A anistia ao caixa dois ou a quaisquer outros crimes a este relacionados, como sabemos, não passa de uma invenção de alguns tolos na qual alguns espertalhões fingem acreditar. Como já deixou claro o ministro Gilmar Mendes, do STF e presidente do Tribunal Superior Eleitoral, se e quando caixa dois passar a ser crime, a lei não poderá retroagir para punir. Assim quer a Constituição. E eventuais outros crimes serão punidos na forma da lei.

O fato de a armação ser impossível, como aqui se disse desde o começo, não impede que alguns políticos tentem nela se aventurar. Vamos supor que alguns malucos insistissem nessa estupidez e apresentassem uma emenda com esse conteúdo. Digamos que uma bobagem assim fosse aprovada. Para que se transformasse em lei, teria de passar pelo crivo do presidente Michel Temer. A ele caberia sancionar ou vetar a proposta.

E o presidente já avisou a mais de um interlocutor: se uma maluquice como essa prosperar, ele vetará.

Pronto! Nem seria preciso esperar que o Supremo se encarregasse de liquidar a dita “anistia”, como certamente o faria. O próprio presidente abortaria a iniciativa. E fez questão de deixar isso claro.

É assim que se faz.

De um lado da peleja, o dos parlamentares, há, sim, um misto de má-fé e ingenuidade. A má-fé está em acreditar que se possa usar de alguma mão de gato jurídica para escapar da lei. Entre os ingênuos, há quem advogue a independência do Parlamento, que não poderia ficar sob a tutela do Ministério Público Federal.

Do outro lado da linha, estão os espertos do MPF. Perceberam que contam com o apoio de amplos setores da população, que vêem neles os instrumentos para punir corruptos, para hipertrofiar o seu poder e para desmoralizar o Parlamento. Daí a verdadeira campanha que move um dos Poderes da República.

Que fique claro:  os procuradores queriam aprovar um pacote de medidas contra a corrupção que, na sua forma original, macularia gravemente o Estado de Direito. Houve uma justa reação negativa no Congresso. E o relatório do deputado Onyx Lorenzoni é fruto dessa reação. O conteúdo fascistoide das propostas foi rejeitado, mas os senhores procuradores nunca se conformaram com isso.

Foi no seio do MP que começou a grita contra uma suposta “anistia”, embora Rodrigo Janot e seus bravos soubessem, desde o princípio, que algo assim não teria chance de prosperar. E por que fingiram acreditar, concederam entrevistas, fizeram o diabo?

Como revelou o procurador Carlos Fernando, eles estavam apenas vestindo as luvas de boxe para lutar contra o Congresso. O objetivo era desmoralizar o Poder para, então, passar adiante o que lhes desse na telha.

Bem, agora a brincadeira acabou. O MPF vai ter de procurar outro motivo para achincalhar o Congresso. A síntese é a seguinte:

a: não deve haver emenda nenhuma de anistia;

b: se houver, deve ser recusada;

c: se não for recusada, será vetada pelo presidente;

d: ainda que não fosse, o Supremo a liquidaria.

Vale dizer: isso tudo é uma rematada estupidez.

» Material de origem:
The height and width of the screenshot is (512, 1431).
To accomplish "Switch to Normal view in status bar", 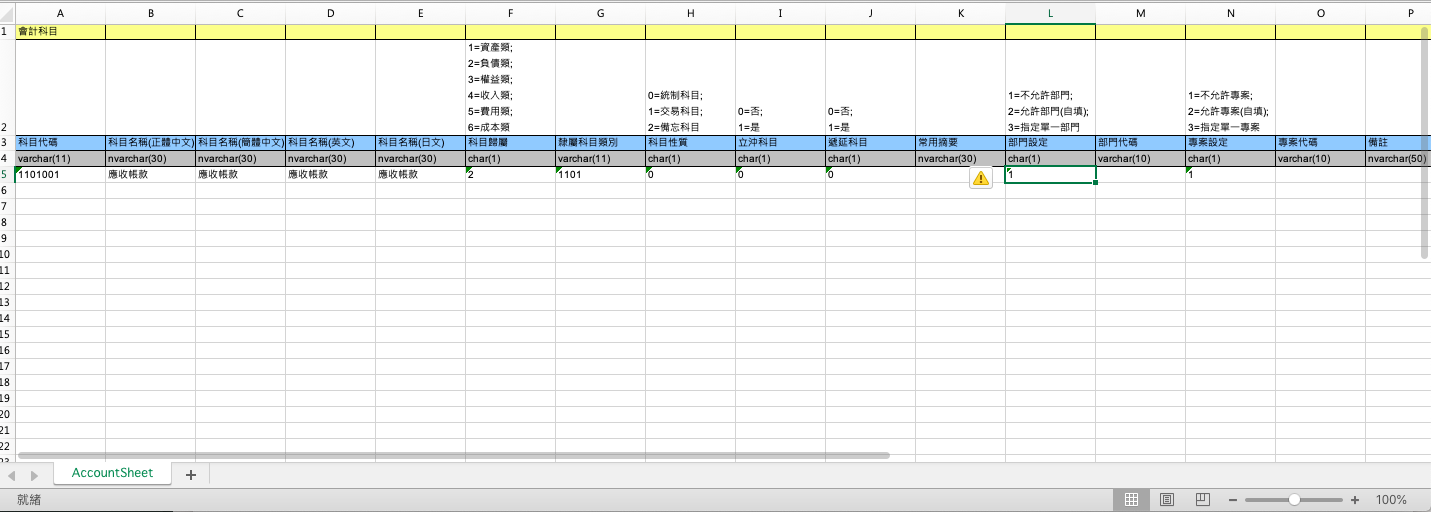I will (1131, 499).
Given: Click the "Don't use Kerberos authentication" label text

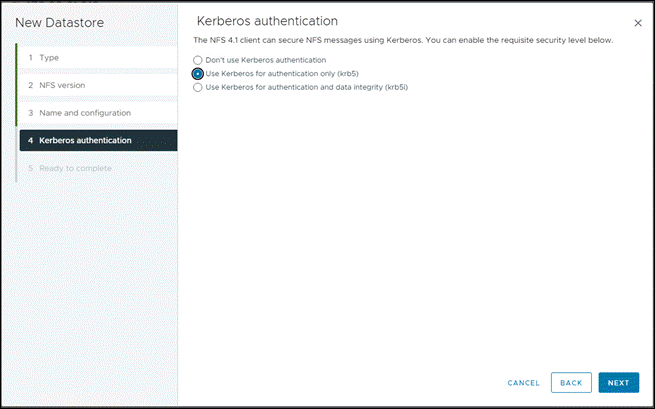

» Lista de tarefas:
• a. Diga se cada afirmação concorda com o trecho escolhido, respondendo sim ou não e citando as palavras do trecho que decidem: (i) o presidente Michel Temer avisou que vetaria uma emenda de anistia, caso ela avançasse; (ii) Gilmar Mendes é apresentado como presidente do Supremo Tribunal Federal; (iii) o relatório do deputado Onyx Lorenzoni nasceu da reação do Congresso ao pacote dos procuradores.
• b. Resuma o trecho escolhido em duas frases.
• c. Segundo o trecho escolhido, quem revelou que os procuradores estavam "vestindo as luvas de boxe" para lutar contra o Congresso?

» Respostas por tarefa:
• a.
(i) Sim: "se uma maluquice como essa prosperar, ele vetará."
(ii) Não: "ministro Gilmar Mendes, do STF e presidente do Tribunal Superior Eleitoral"
(iii) Sim: "E o relatório do deputado Onyx Lorenzoni é fruto dessa reação."

• b. O trecho afirma que a anistia ao caixa dois é impossível, porque a lei não poderia retroagir para punir e porque o presidente Michel Temer avisou que vetaria uma emenda desse tipo. Também acusa os procuradores do MPF de fingirem acreditar na "anistia" para desmoralizar o Congresso, já que nunca se conformaram com a rejeição do conteúdo de suas propostas contra a corrupção.

• c. O procurador Carlos Fernando.